How to assemble two models into one big model

HJX-zhanS · July 20, 2022, 2:15am

I am currently trying to build the following model.

My code is as following shows:

class CNN_1(torch.nn.Module):
	def __init__(self):
		super(CNN_1, self).__init__()
		...

	def forward(self, X):
		...

		return X


class CNN_2(torch.nn.Module):
	def __init__(self):
		super(CNN_2, self).__init__()
		...

	def forward(self, X):
		...

		return X

class CNN_3(torch.nn.Module):
	def __init__(self):
		super(CNN_3, self).__init__()

		self.cnn1 = CNN_1()
		self.cnn2 = CNN_2()

		self.fc=torch.nn.Linear(... , ...)

	def forward(self, X_1, X_2):
		
		X_1 = self.cnn1(X_1)
		X_2 = self.cnn2(X_2)

		X = torch.cat([X_1, X_2])

		X = self.fc(X)

		return X

The training code is as follows:

model = CNN_3()
criterion = CrossEntropyLoss()
optimizer = torch.optim.Adam(params=model.parameters(), lr=1e-3)

X_1 = ...
X_2 = ...
labe l= ...

model.train()

preds = model(X_1, X_2)

loss = criterion(preds, label)

loss.requires_grad_(True)

optimizer.zero_grad()

loss.backward()
optimizer.step()

However, the performance of the model is not good. I checked the parameters of the model before and after training, and found that after training, the model parameters did not change, and grad_value is None.

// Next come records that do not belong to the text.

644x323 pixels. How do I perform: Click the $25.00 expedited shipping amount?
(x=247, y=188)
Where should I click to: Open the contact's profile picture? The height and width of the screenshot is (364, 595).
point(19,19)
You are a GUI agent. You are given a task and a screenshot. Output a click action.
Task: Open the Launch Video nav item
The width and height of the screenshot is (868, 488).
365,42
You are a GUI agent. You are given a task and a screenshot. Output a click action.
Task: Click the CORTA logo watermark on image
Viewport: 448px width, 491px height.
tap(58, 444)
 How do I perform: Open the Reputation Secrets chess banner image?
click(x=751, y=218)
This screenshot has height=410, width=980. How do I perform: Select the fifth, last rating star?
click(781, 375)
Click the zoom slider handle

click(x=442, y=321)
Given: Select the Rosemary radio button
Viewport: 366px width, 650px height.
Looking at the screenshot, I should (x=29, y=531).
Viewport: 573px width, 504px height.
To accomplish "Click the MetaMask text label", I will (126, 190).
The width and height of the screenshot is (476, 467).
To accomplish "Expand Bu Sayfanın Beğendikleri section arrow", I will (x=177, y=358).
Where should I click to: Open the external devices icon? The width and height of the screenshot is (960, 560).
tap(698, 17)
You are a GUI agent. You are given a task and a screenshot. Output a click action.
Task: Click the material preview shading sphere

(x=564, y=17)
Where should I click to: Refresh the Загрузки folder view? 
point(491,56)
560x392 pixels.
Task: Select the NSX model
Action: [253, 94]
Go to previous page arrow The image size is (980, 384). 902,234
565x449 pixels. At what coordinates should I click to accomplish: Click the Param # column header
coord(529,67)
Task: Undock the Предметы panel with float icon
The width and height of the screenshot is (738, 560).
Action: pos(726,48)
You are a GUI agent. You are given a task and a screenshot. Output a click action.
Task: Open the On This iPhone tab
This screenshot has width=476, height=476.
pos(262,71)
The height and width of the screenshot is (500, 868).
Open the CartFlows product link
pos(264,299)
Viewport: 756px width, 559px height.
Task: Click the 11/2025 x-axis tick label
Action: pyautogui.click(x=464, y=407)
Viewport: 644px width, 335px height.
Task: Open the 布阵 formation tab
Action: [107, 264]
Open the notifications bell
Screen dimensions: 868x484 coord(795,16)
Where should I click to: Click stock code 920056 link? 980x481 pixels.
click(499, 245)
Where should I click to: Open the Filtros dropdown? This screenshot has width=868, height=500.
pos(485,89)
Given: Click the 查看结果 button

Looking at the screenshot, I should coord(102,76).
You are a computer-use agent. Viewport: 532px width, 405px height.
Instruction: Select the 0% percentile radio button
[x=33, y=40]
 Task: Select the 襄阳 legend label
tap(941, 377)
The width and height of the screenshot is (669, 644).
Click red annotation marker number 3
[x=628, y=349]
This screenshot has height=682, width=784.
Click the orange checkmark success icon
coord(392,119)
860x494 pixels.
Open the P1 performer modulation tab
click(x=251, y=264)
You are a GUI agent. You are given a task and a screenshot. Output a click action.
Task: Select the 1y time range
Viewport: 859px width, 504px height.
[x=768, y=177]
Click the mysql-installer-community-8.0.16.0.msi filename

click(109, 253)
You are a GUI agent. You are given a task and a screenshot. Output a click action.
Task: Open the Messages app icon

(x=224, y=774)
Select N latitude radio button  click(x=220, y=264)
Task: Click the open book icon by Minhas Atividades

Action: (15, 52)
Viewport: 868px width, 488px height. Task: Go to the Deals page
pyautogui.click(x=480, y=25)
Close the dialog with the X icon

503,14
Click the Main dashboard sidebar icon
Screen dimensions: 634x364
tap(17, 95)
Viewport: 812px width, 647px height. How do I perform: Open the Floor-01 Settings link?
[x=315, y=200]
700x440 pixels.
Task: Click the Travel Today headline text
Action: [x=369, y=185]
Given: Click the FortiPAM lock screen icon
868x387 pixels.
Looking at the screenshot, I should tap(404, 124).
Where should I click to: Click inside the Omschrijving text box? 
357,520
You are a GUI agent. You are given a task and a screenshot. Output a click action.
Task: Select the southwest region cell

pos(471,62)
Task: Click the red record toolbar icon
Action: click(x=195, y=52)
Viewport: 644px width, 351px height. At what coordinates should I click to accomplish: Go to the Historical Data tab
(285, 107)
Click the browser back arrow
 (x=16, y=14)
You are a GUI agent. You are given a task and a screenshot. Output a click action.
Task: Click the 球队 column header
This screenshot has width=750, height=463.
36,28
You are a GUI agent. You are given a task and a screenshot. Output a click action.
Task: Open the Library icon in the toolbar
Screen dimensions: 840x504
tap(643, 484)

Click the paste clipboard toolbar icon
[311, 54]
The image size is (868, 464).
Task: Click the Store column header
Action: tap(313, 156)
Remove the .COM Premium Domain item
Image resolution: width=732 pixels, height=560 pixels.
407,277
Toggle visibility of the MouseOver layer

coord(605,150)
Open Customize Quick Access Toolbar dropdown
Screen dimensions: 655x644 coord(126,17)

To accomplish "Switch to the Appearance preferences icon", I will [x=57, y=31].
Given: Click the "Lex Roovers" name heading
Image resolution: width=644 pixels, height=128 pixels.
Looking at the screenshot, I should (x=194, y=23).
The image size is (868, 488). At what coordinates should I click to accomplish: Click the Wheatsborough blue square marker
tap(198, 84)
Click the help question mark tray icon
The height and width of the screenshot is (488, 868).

I don’t know what’s wrong, please help me, thank you.

thecho7 · July 20, 2022, 2:22am

The structure is correct.
Would you check that optimizer.step() is correctly called?

This is the basic of how your model is updated.

optimizer.zero_grad()
out = model(input)
loss = loss_function(out, gt)
loss.backward()
optimizer.step()

HJX-zhanS · July 20, 2022, 2:28am

Thank you for your answer.

The optimizer.step() is correctly called. But the model parameters did not change, and grad_value is None.

thecho7 · July 20, 2022, 2:35am

Would you give us a code snippet?

HJX-zhanS · July 20, 2022, 2:45am

Here is the code snippet.

class ConvBlock(torch.nn.Module):
    def __init__(self, kernel_h, emb_size, max_line):
        super(ConvBlock, self).__init__()

        self.cnn = torch.nn.Conv1d(in_channels=emb_size, out_channels=10, kernel_size=kernel_h)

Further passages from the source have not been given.